Watching My Appearance, 10 Years Later

As part of the healing process, I recently re-watched my Shark Tank appearance for the first time since it aired. In almost 10 years since it went on TV for the first time, I had never seen it again.

10 years later, I didn't want to do it. I couldn't even push play. My skin flushed, my heart started racing.

A part of me still lived that Shark Tank experience every day. This part of me felt worthless and stupid. He felt like everyone had lied to him about who he was and what he was supposed to become. He felt like everyone was watching, ridiculing. Embarrassed, ashamed, worthless.

I pushed play. I started sweating. I was back in the room. I could see the absolute destruction of my ego in my own reaction - the slight twitch of the red eyes, the quivering expression. I was on the edge of tears for a lot of that.

But I was completely taken aback by the person I was watching on the television. It didn't seem like me. I was shocked by my own confidence and self-belief. I hadn't acted like that in 10 years. It seemed impossible that I was ever this 19-year-old.

At one point, it felt like I (19-year-old Nate) was talking to myself (30-year-old Nate). At the end of the segment, I said: "It's not a mistake to have confidence in yourself". But I haven't had anywhere near that degree of self-confidence in almost a decade.

I even honestly assessed my own performance as it was happening - I said that I had the drive but not the real numbers and work product to show for it yet.

So many positive things happened during that segment that I don't remember. I think I blocked them out of my memory because they didn't fit the story of failure that I had told myself. Robert Herjavec and Barbara Corcoran, Barbara Corcoran called me after the show taped and asked me to work for her. I was an intern for her for about a year. two of the sharks, were clearly taken in by my presentation and confidence, even if the business didn't make any sense. Robert commented at the end, after I had left the room: "See, that's why you don't dump on people like that. This wasn't the right vehicle for him, but someday he'll find the right one."

Speaking to Myself

I can tell Shark Tank Nate that he was right about himself. You were wrong at the time. You didn't know what you were doing. But, you did something incredibly brave by going on that show and doing what you did. And you were 19, man. No one knows anything when they're 19! What percentage of successful business founders were fully formed at 19?

It's not a thing to be ashamed of that you don't have the knowledge or skills. You just have to get back up and recognize your mistakes and grow. I know that now.

I'm not a failure. I'm not smart, I'm not an entrepreneur, I'm not any of those things. I'm Nate. I'm constantly growing and changing and looking for that perfect vehicle.

So don't be so hard on yourself, Shark Tank Nate. You did the best that you could. You weren't set up to succeed. You didn't understand that the fixed mindset that you had was actually holding you back. You were pushed into a brick wall. But if you get back up, even now, so many years later, it will have been worth it.
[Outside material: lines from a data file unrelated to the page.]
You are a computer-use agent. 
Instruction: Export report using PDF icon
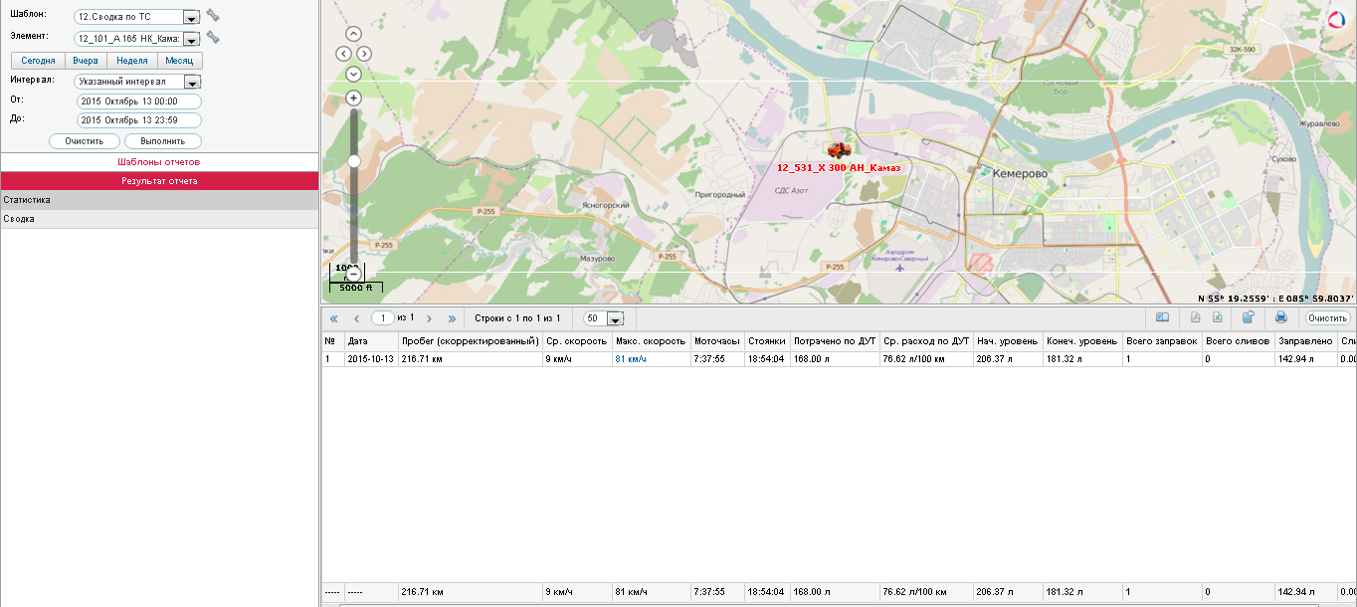1196,318
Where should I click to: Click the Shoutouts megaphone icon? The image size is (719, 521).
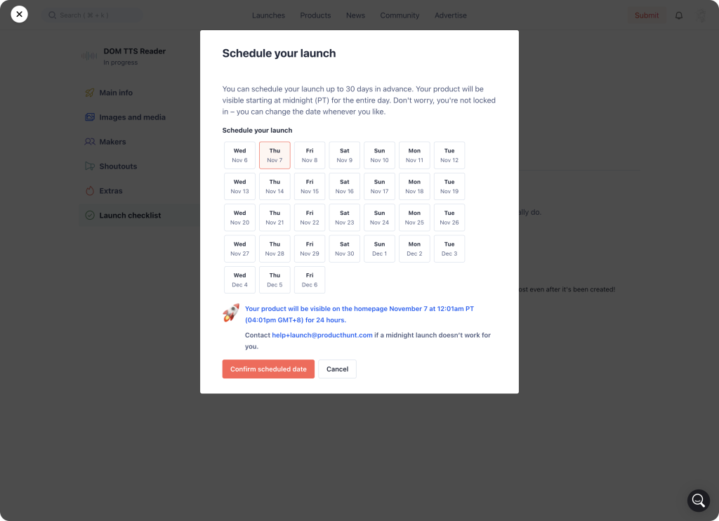pyautogui.click(x=90, y=166)
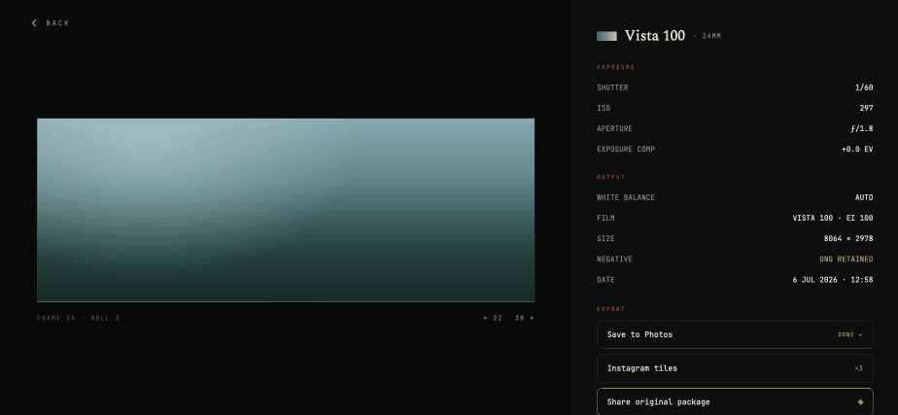Click the ×3 count on Instagram tiles

click(858, 368)
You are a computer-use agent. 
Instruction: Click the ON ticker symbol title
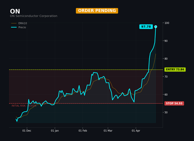pos(15,11)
Shark Tank is the best thing that ever happened to me because it taught me how to fail. I will never have a more embarrassing, bigger failure than that. But I've had one, and now I've learned from it. Some people go through entire mediocre careers never being able to admit to themselves that what they were doing wasn't working. Or they do, and then give up and never recover. Now, I can do something else. I'm here to recognize the mistakes, recognize the good, and move on.

Put another way, where would I be today if I hadn't had the reality check that Shark Tank provided?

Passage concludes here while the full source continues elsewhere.